As bem-aventuranças do líder
Por: Robson Santarém
Feliz é quem faz a jornada do herói conscientemente. Tornar-se-á líder de si mesmo e, como agente de transformação, inspirará muitos pela força do exemplo.
A jornada mítica do herói revela um modelo com o qual podemos aprender a viver e a liderar, pois esse é seu tema: abandonar uma condição, encontrar a fonte da vida e, ao passar por sacrifícios, alcançar nova consciência. Nesse sentido, o mito tem um caráter pedagógico que nos mostra como nos tornar mais humanos e, portanto, a liderarmos de modo mais efetivo. Viver consciente significa estar desperto para os sinais da vida e assumir com responsabilidade as escolhas e desafios, assim como enfrentar com grandeza os dragões, contando com os aliados para realizar o propósito.
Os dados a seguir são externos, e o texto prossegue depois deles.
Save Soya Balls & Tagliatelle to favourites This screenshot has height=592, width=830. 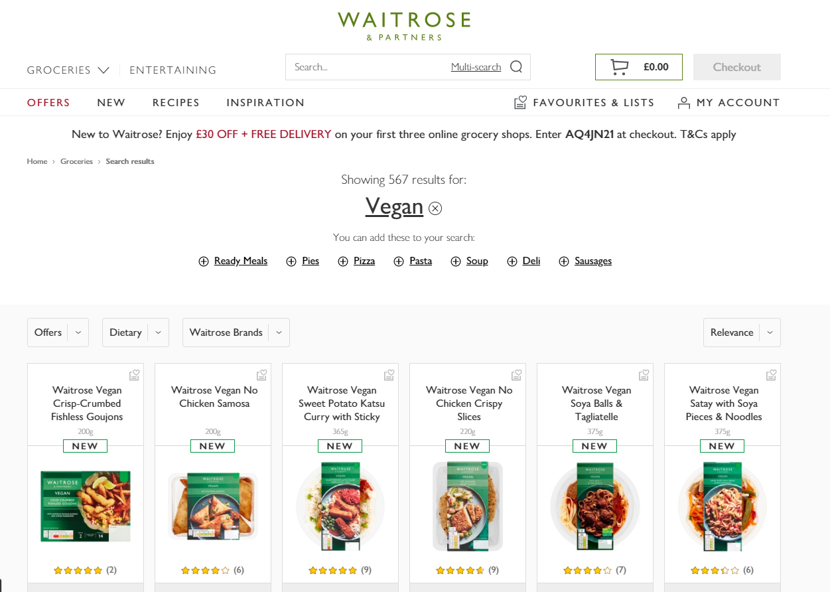tap(644, 375)
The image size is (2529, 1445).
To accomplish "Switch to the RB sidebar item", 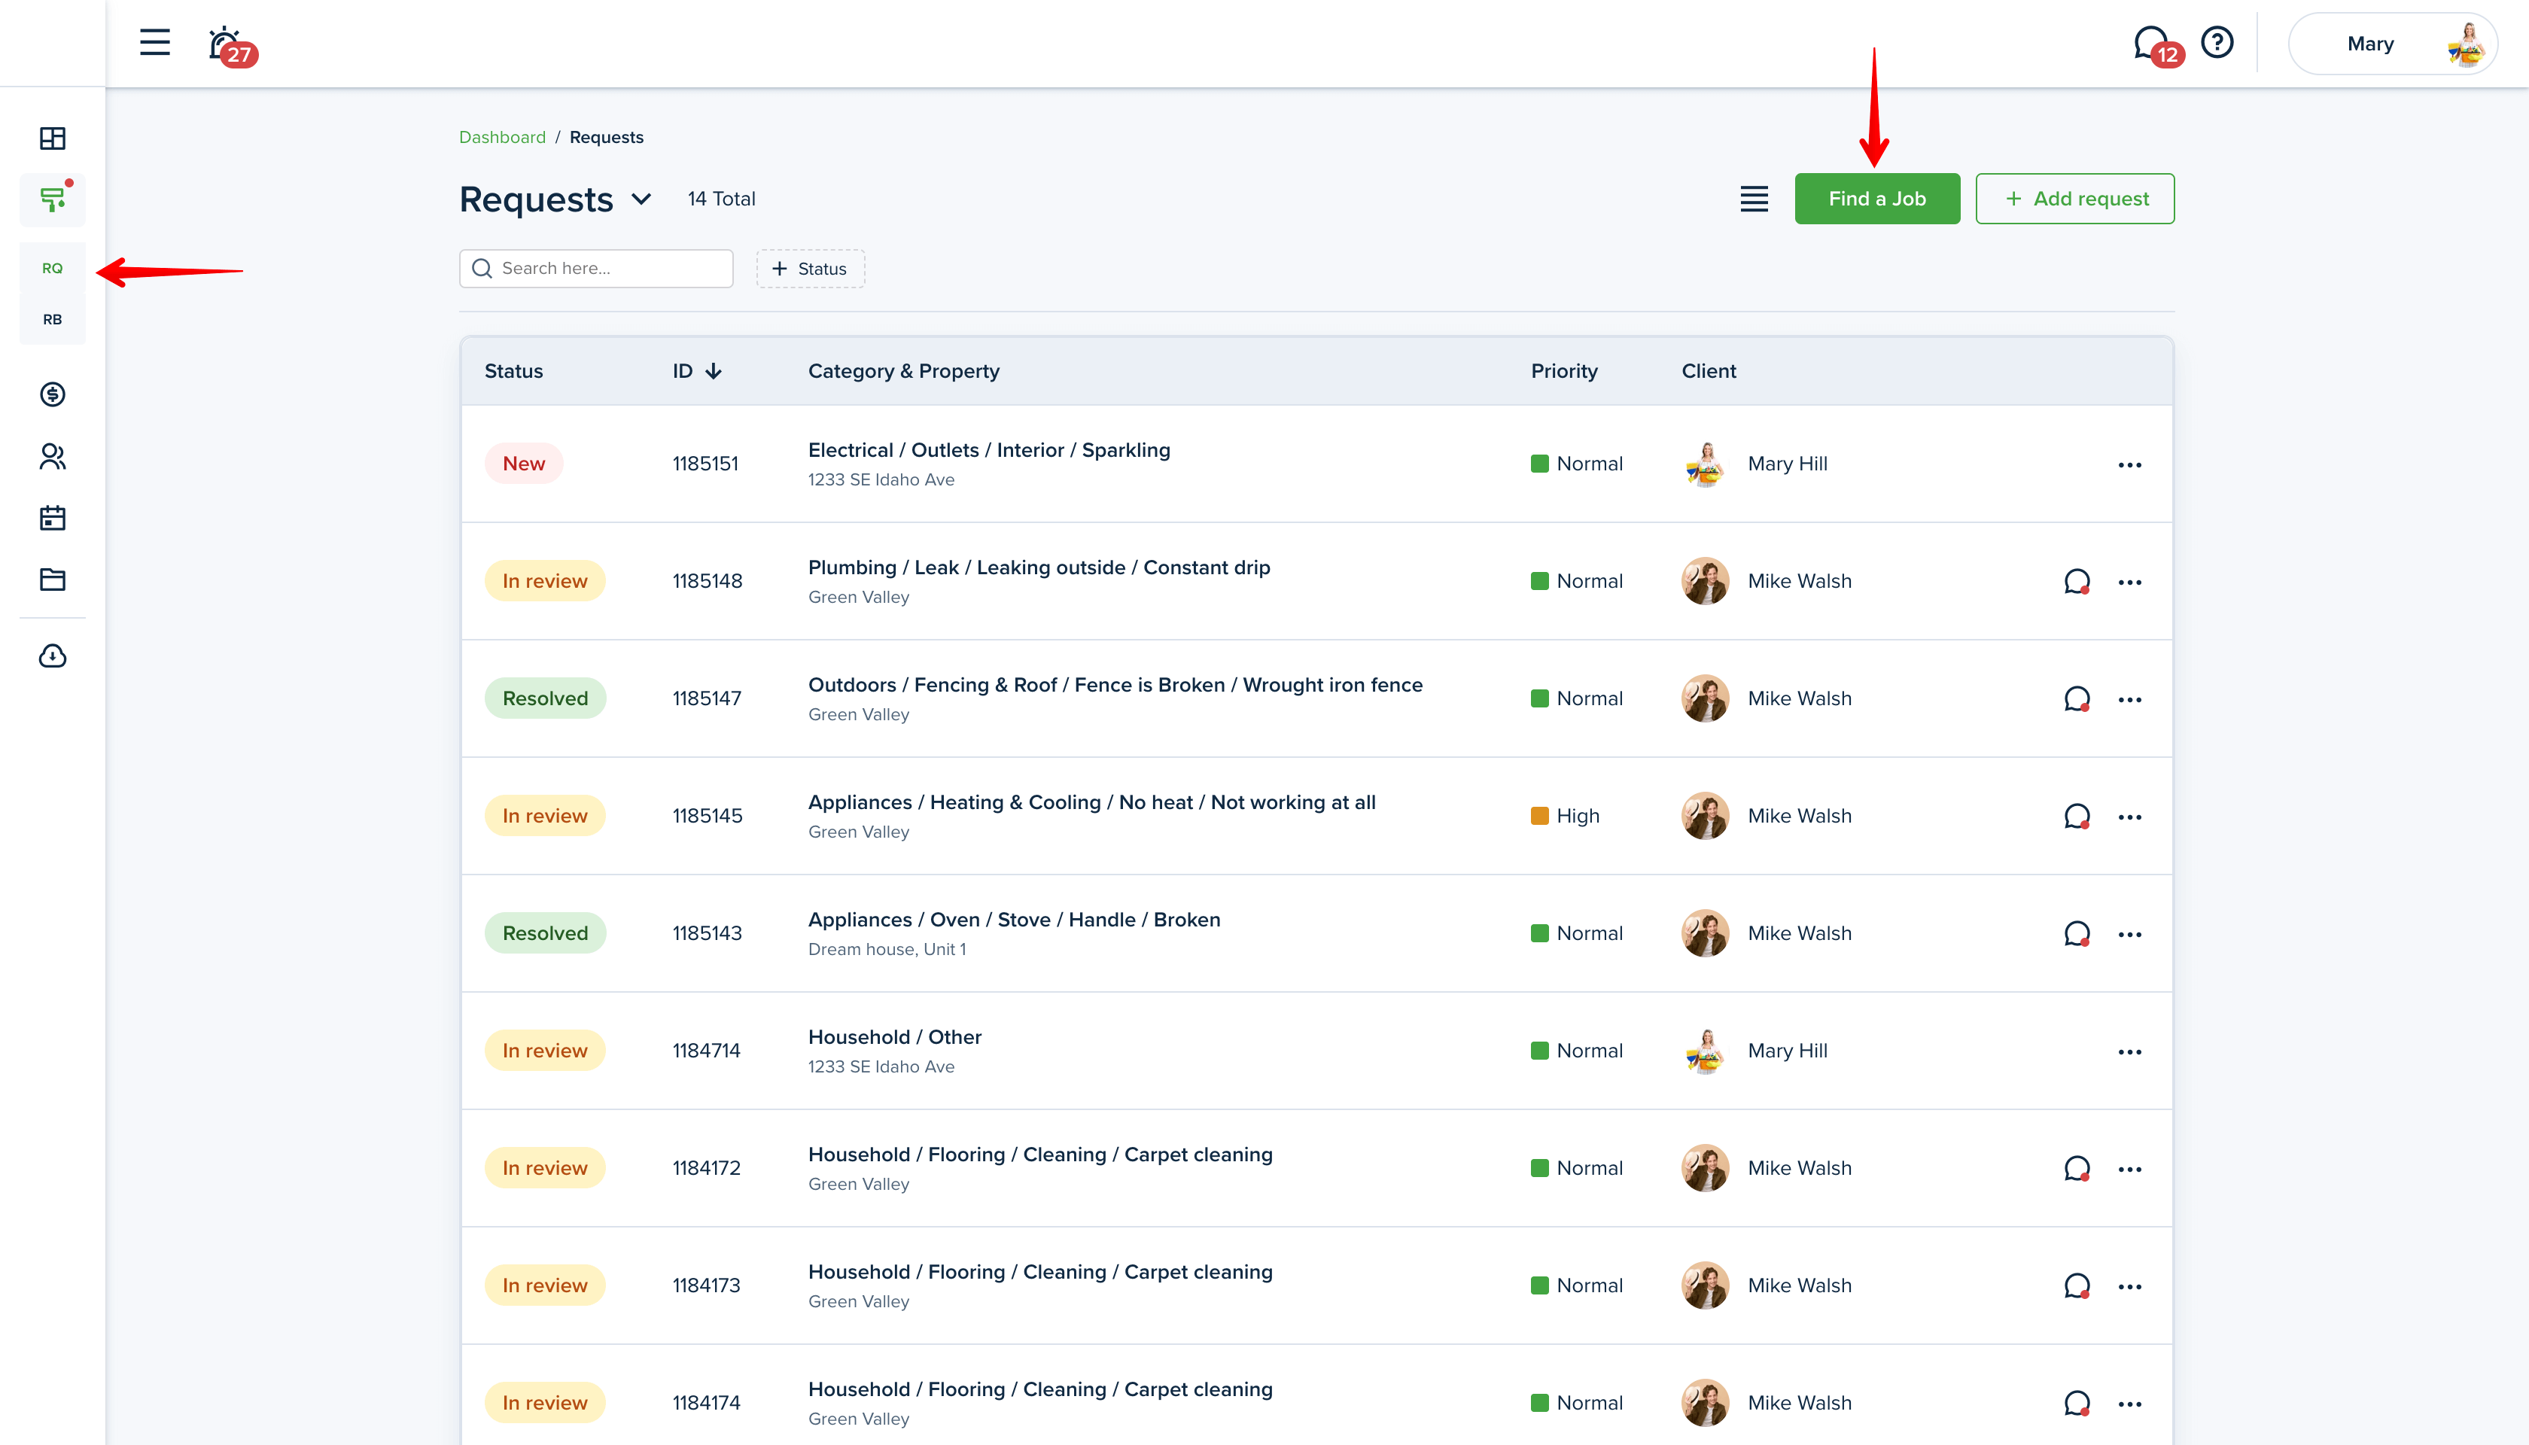I will point(53,320).
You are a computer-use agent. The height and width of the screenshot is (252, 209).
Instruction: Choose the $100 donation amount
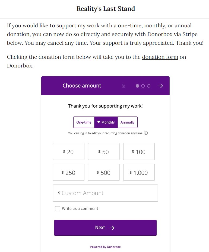[139, 152]
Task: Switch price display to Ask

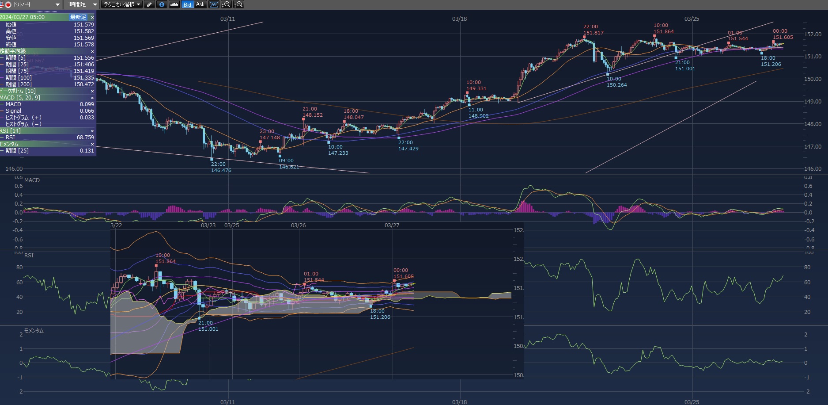Action: pos(200,4)
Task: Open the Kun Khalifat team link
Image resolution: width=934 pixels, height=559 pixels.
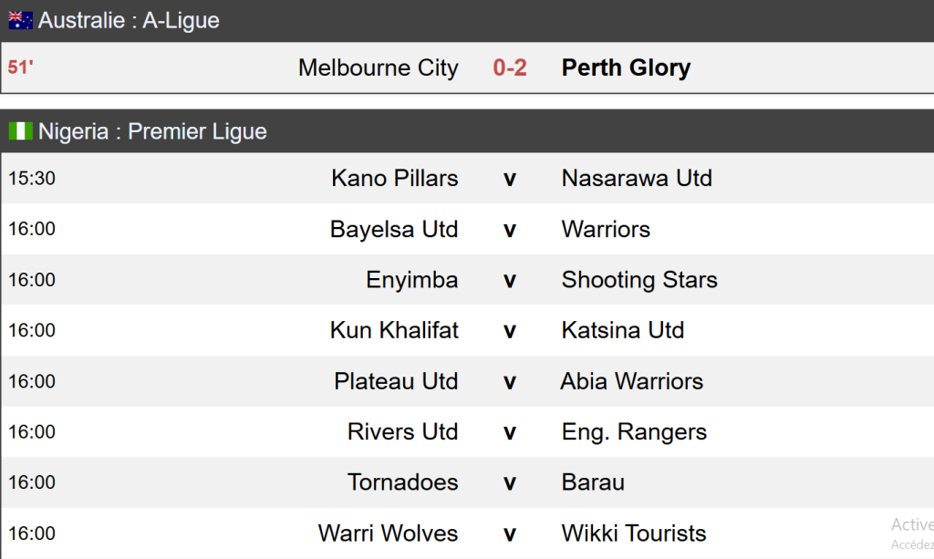Action: coord(394,330)
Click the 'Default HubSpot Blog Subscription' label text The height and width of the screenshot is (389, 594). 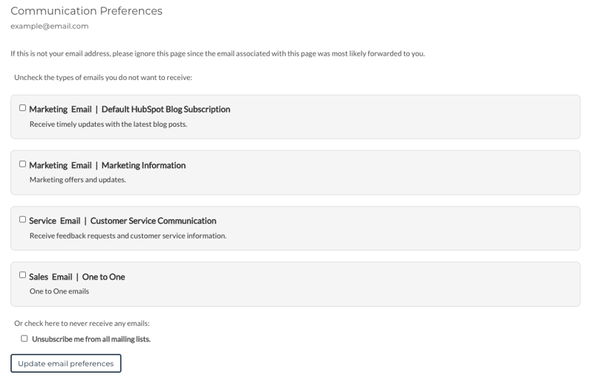click(166, 109)
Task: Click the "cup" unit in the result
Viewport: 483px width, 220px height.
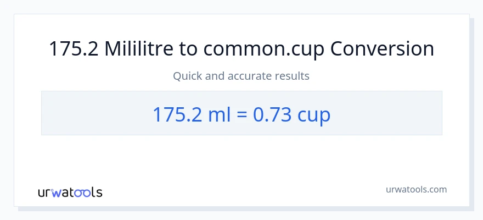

Eis porque o mito continua atual: ele aponta para o essencial, para a dimensão do mistério e transcendente que nos habita e que nos faz descobrir quem somos e como viver em harmonia. Assim, te convido a olhar para si como um herói e perceber nas entrelinhas da sua história como esse mito se manifesta em sua vida. Seguir os seus passos é abrir-se para a possibilidade de viver a vida em toda a sua riqueza e descobrir o quanto o ser humano pode se desenvolver e transcender para realizar a sua missão. A grande bem-aventurança se dará quando percebermos o herói que reside em nosso interior. Ele nos ajudará a dar significado a cada estágio da jornada, a compreender o fardo que carregamos, e como líderes, ajudar os outros a fazerem com consciência a sua própria jornada. Como disse Campbell: “Não precisamos nem mesmo nos arriscar sozinhos na aventura, pois os heróis de todos os tempos já foram à nossa frente. O labirinto é bem conhecido, só temos que seguir os passos do herói.” Se seguirmos cada etapa – Campbell identificou doze – podemos assumir o protagonismo da nossa história, escrevendo e reescrevendo os capítulos, dando-lhes significado e encontrando os recursos que estão presentes em nós para realizarmos a missão que a vida nos confiou.
Que etapas são essas? O que elas nos ensinam? A primeira é quando vivemos ainda inconscientes do nosso propósito. Em seguida vem o CHAMADO. Todos somos convocados a realizar algo na vida, o que é mais que exercer uma profissão. Cada um de nós tem uma missão transcendente a cumprir. Quando a percebemos com nitidez, tudo o mais se torna irrelevante, descobrimos, enfim, o que é a vida. O mais importante é seguir a voz interior, o que implica em fazer escolhas e algumas rupturas… Em que momento você tomou consciência da sua vocação e do líder que há em você?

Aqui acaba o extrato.